◆ **PROVIDED TEXT**
------

Mr Jim Cunningham (Coventry South) (Lab): To substantiate the point that my hon. Friend has just made, I can tell him that about a fortnight before Christmas we met local GPs who were voicing concerns about bed blocking in particular, caused by cuts in local government expenditure for social care. That is reminiscent of what happened under the previous Conservative Government.

The other affected area is meals on wheels. When a visitor goes to an old person’s house, they see what condition they are in and often they are able to help but get only 15 minutes to do so.

Mr Mudie: My hon. Friend is quite right. When I was a trade union official, I looked after what were termed home helps and I always appreciated that point—as I did as a councillor, just like him. They were invaluable people who went into old people’s homes, met them and formed relationships, and if they were handled and trained properly, they would report back on any change in condition they saw. That was often valuable for the old people.

If the Minister read the excellent newspaper The Independent this morning, he will no doubt have seen the article reporting the comments of the chief executive of Age UK, Caroline Abrahams. The article states:

“Care of the elderly is in a state of ‘calamitous, quite rapid decline’…with…thousands fewer people receiving care than five years ago.”

She spelled out the fact that the number of people receiving home care has fallen by a third since 2010.

------

Stored records:

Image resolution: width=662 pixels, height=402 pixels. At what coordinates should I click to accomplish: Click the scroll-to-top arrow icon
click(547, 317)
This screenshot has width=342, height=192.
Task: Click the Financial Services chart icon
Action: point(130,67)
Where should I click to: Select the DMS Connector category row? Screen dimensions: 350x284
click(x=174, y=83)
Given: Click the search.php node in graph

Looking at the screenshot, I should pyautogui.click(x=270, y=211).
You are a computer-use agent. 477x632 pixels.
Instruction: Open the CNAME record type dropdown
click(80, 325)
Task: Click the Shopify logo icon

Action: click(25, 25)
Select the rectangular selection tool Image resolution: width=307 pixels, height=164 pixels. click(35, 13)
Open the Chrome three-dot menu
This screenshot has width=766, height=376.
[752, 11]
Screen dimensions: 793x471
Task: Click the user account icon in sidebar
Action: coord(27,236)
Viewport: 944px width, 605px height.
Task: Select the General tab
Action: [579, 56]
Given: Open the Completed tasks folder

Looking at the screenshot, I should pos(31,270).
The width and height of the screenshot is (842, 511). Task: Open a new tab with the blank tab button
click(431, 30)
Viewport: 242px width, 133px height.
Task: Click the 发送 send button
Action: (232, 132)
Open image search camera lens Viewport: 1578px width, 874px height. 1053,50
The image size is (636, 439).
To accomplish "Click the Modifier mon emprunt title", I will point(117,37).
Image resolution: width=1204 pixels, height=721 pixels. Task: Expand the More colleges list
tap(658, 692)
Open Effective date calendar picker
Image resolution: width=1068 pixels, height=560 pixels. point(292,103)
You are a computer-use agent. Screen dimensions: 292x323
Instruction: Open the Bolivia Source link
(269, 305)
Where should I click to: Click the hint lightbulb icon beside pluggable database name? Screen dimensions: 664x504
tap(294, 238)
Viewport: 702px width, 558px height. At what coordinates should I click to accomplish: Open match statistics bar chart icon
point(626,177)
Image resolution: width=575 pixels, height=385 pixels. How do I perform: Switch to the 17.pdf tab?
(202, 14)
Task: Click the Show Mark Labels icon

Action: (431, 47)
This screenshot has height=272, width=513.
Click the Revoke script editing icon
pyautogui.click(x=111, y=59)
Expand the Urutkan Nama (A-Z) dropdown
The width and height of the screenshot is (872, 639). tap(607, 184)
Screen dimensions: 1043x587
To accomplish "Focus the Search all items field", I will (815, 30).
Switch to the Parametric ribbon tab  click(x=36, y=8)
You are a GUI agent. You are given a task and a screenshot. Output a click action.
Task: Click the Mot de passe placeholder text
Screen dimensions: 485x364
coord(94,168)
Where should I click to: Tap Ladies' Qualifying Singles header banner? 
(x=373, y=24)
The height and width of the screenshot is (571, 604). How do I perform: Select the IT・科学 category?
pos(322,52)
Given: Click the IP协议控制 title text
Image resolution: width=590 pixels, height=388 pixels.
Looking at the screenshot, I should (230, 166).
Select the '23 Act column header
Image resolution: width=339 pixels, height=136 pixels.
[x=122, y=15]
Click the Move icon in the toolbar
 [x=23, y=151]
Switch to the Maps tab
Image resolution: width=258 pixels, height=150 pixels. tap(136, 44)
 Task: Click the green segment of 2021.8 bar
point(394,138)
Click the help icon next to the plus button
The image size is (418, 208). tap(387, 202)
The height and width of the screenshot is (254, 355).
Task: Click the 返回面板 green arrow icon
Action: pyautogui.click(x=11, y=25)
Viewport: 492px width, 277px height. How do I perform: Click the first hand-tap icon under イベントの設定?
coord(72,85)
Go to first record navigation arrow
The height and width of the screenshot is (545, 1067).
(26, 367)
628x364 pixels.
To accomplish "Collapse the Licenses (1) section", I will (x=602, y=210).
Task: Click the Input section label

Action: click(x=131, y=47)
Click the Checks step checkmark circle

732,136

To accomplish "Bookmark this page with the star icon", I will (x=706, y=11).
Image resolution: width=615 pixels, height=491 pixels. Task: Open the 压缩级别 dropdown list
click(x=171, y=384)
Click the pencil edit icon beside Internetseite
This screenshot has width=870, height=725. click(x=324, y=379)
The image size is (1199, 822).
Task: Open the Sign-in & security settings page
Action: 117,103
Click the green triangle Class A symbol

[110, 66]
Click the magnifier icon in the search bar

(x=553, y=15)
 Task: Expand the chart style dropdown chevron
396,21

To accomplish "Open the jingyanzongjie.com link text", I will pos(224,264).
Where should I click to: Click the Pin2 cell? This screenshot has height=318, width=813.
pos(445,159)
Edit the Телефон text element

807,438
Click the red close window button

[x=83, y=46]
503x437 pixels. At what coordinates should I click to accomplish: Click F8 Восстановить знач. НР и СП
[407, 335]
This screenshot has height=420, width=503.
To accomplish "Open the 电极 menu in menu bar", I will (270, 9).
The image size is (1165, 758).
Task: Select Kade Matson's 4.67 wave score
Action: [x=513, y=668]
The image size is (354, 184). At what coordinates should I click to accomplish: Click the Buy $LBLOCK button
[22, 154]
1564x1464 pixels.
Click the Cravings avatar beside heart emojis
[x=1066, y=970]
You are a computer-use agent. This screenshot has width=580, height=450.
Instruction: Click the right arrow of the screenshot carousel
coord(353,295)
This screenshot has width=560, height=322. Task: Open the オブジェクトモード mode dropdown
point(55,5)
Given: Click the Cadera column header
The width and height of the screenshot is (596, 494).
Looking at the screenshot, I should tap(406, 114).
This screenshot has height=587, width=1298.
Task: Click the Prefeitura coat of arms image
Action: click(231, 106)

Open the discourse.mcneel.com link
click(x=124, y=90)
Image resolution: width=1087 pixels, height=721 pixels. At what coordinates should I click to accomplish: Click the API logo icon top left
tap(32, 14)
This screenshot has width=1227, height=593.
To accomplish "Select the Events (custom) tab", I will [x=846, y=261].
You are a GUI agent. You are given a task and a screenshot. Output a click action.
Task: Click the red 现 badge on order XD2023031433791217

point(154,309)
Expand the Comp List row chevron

------

◆ **REQUIRED WORK**
1 > Transcribe the part of the debate excerpt on elderly care starting at "The other affected" and ending at "the old people.".
2 > According to the debate excerpt on elderly care, by how much has the number of people receiving home care fallen since 2010?
3 > Summarize the debate excerpt on elderly care in two sentences.

◆ **SOLUTIONS TO THE TASKS**
1 >
The other affected area is meals on wheels. When a visitor goes to an old person’s house, they see what condition they are in and often they are able to help but get only 15 minutes to do so.

Mr Mudie: My hon. Friend is quite right. When I was a trade union official, I looked after what were termed home helps and I always appreciated that point—as I did as a councillor, just like him. They were invaluable people who went into old people’s homes, met them and formed relationships, and if they were handled and trained properly, they would report back on any change in condition they saw. That was often valuable for the old people.

2 > By a third.

3 > Jim Cunningham reports that local GPs raised concerns about bed blocking caused by cuts in local government spending on social care, and he names meals on wheels as another affected area. Mr Mudie agrees, calling home helps invaluable, and cites an article in The Independent in which Age UK chief executive Caroline Abrahams describes a rapid decline in elderly care, with the number of people receiving home care down by a third since 2010.